„Mit dem Smartphone in die Praxis“ - erstmals medizintechnische Liveübertragung in den Hörsaal der Hochschule Bremerhaven

Der Ergometriemessplatz mit Fahrradergometer im Zentrallabor Medizintechnik. Der Proband führt ein Belastungs-EKG durch. Die Studierenden im Hörsaal verfolgen gespannt den Ablauf (kleines Bild).
Der Ergometriemessplatz mit Fahrradergometer im Zentrallabor Medizintechnik. Der Proband führt ein Belastungs-EKG durch. Die Studierenden im Hörsaal verfolgen gespannt den Ablauf (kleines Bild).
Quelle: Hochschule Bremerhaven

Ausdrücklich erwünscht war diesmal der Blick auf das Smartphone während der Vorlesung. Mittels der neuen Technologie griffen die Studierenden des Studiengangs Medizintechnik im Zuge ihrer Vorlesung „Einführung in die Medizintechnik“ auf die elektronische Patientenakte mit Hilfe einer im Zentrallabor Medizintechnik der Hochschule Bremerhaven vorhandenen Arztpraxissoftware zu. Neben dieser Anwendung konnten die Studierenden zudem erstmals via Liveübertragung eine kardiologische Basisdiagnostik auf der Leinwand mitverfolgen.
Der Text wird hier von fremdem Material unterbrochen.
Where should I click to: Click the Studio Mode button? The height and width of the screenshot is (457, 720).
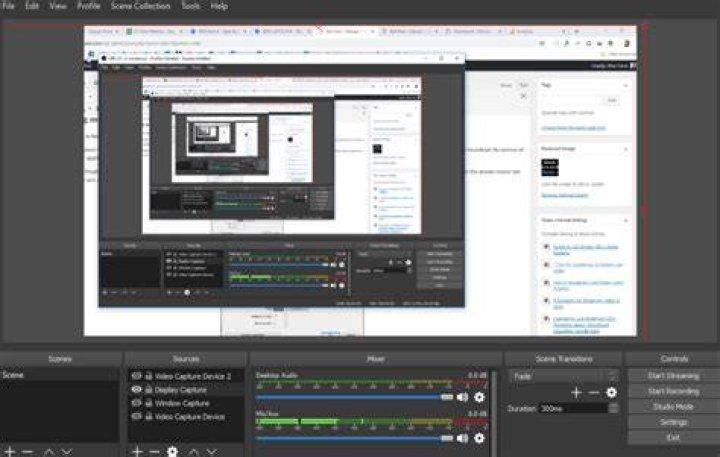[x=673, y=407]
„Zahlreiche gezielte Nachfragen der Studierenden während der Demonstration bestätigen, dass diese Art der Wissensvermittlung insbesondere bei den bislang eher abstrakt und theoretisch in der Vorlesung vermittelten Wissen gut ankommt“, so Prof. Dr. Rainer Dammer, Leiter des Studiengangs Medizintechnik. In Rahmen des Studiums wird bereits im ersten Semester das Grundverständnis über medizintechnische Apparate, deren Aufbau und Funktion sowie deren Zusammenwirken in geeigneten Netzwerken vermittelt. Erläutert werden unter anderem medizintechnische Geräte der Kardiologischen Basisdiagnostik, eine Funktionsdiagnostik, wie es z. B. die Elektrokardiographie (EKG) darstellt sowie dessen Einbindung in Praxisverwaltungs- (PVS) und Krankenhausinformationssysteme (KIS). In diesem Zusammenhang werden erstmals auch medizinische Datenformate, Schnittstellen zwischen den Systemen sowie Übertragungs- und Kommunikationssysteme behandelt.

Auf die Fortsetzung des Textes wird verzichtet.